Task instructions ->
1. Update the stretch of the shoring techniques passage from "The most common" through "process takes longer.", writing it out again with "hydraulic pistons" replaced by "hydraulic cylinders".
2. Carry on the passage about foundation shoring techniques from the point where it stops.

Start of Excerpted passage

Contractors perform different types of shoring techniques. First, the area around the building must be clear of any debris. Second, the workers will mark where they will dig the trench alongside the building, which are narrow excavations made below the surface of the ground and large enough for workers to access. Lastly, your contractor will determine what shoring method to use to build the trench.
The most common shoring techniques include hydraulic shoring, pneumatic shoring, or manual jacks. Hydraulic shoring is the use of hydraulic pistons that can be pumped outward until they press up against the trench walls. They are typically combined with steel or aluminum. Pneumatic shoring works similar to hydraulic shoring and uses air pressure instead of hydraulic pressure. Lastly, manual jack systems differ from hydraulic and pneumatic systems in that the struts of a screw jack system must be adjusted manually and the process takes longer.
Shoring techniques can also differ depending on the type of soil at your property, and we have hundreds of soil types in our area. Soil texture is generally a mix of different sized particles such as sand, silt, and clay. Our land is primarily made of clay that expands when it gets wet, and contracts when it is dry. Hence, poor soil conditions cause stress to older homes and damages the foundation. Hurricanes have hit our area hard, and we have seen an increase in foundation issues after major storms and flooding events. However, through the use of effective techniques, an experienced foundation expert can level your home and fix the building’s foundation problems without demolishing your structure.

End of Excerpted passage
Start of Dataset records

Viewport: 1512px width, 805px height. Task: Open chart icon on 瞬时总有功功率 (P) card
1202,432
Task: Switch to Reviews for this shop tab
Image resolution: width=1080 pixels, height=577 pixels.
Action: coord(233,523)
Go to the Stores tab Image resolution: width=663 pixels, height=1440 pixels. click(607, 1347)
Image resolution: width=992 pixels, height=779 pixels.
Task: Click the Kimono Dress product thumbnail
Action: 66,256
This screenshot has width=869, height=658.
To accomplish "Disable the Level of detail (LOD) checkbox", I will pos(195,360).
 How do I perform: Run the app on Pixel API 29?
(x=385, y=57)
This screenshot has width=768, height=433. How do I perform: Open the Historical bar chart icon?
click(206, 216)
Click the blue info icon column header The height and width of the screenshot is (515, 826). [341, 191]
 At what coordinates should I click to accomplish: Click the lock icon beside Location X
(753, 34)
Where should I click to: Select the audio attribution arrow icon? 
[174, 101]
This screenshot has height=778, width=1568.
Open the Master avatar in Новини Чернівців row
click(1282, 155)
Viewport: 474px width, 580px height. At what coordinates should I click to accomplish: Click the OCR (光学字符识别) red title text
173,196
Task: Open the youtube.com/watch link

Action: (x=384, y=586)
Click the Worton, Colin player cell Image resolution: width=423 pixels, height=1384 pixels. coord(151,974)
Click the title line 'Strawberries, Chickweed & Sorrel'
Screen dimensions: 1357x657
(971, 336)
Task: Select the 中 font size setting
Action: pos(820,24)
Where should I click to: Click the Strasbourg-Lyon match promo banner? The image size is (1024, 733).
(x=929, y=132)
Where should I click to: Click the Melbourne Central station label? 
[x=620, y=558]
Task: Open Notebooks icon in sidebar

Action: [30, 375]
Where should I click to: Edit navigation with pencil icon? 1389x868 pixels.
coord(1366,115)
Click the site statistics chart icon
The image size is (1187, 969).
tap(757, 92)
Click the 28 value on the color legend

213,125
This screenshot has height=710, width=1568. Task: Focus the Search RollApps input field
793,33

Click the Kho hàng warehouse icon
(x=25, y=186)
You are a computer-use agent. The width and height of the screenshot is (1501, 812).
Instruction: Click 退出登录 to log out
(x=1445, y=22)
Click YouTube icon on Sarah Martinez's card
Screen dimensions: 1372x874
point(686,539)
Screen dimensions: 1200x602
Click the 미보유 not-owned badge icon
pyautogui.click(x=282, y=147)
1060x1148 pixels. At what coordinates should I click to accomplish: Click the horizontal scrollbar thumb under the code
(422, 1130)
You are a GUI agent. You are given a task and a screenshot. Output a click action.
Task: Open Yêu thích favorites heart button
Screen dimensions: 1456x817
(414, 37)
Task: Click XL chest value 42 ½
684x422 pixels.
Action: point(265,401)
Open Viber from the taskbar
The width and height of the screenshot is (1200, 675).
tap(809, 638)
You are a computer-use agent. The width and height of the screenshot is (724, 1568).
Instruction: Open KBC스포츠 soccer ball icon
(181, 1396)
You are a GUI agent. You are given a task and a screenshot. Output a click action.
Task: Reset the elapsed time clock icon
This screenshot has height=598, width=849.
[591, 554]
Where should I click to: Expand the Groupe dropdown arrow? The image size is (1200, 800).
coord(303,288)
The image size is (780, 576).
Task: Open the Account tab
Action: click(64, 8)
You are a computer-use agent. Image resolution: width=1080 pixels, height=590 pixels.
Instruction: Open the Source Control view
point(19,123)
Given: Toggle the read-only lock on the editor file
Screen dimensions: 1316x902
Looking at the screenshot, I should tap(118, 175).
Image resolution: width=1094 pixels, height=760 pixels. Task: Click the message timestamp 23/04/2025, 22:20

End of Dataset records

Exercise results ->
1.
The most common shoring techniques include hydraulic shoring, pneumatic shoring, or manual jacks. Hydraulic shoring is the use of hydraulic cylinders that can be pumped outward until they press up against the trench walls. They are typically combined with steel or aluminum. Pneumatic shoring works similar to hydraulic shoring and uses air pressure instead of hydraulic pressure. Lastly, manual jack systems differ from hydraulic and pneumatic systems in that the struts of a screw jack system must be adjusted manually and the process takes longer.

2.
- Sand – As soil separates, individual rock or mineral fragments from 0.05 millimeter to 2.0 millimeters in diameter. Most sand grains consist of quartz. As a soil textural class, a soil that is 85 percent or more sand and not more than 10 percent clay.
- Silt – As a soil separate, individual mineral particle that range in diameter from the upper limit of clay (0.002 millimeter) to the lower limit of very fine sand (0.05 millimeter). As a soil textural class, soil that is 80 percent or more silt and less than 12 percent clay.
- Clay – As soil separates, the mineral soil particles less than 0.002 millimeter in diameter. As a soil textural class, soil material that is 40 percent or more clay, less than 45 percent sand, and less than 40 percent silt.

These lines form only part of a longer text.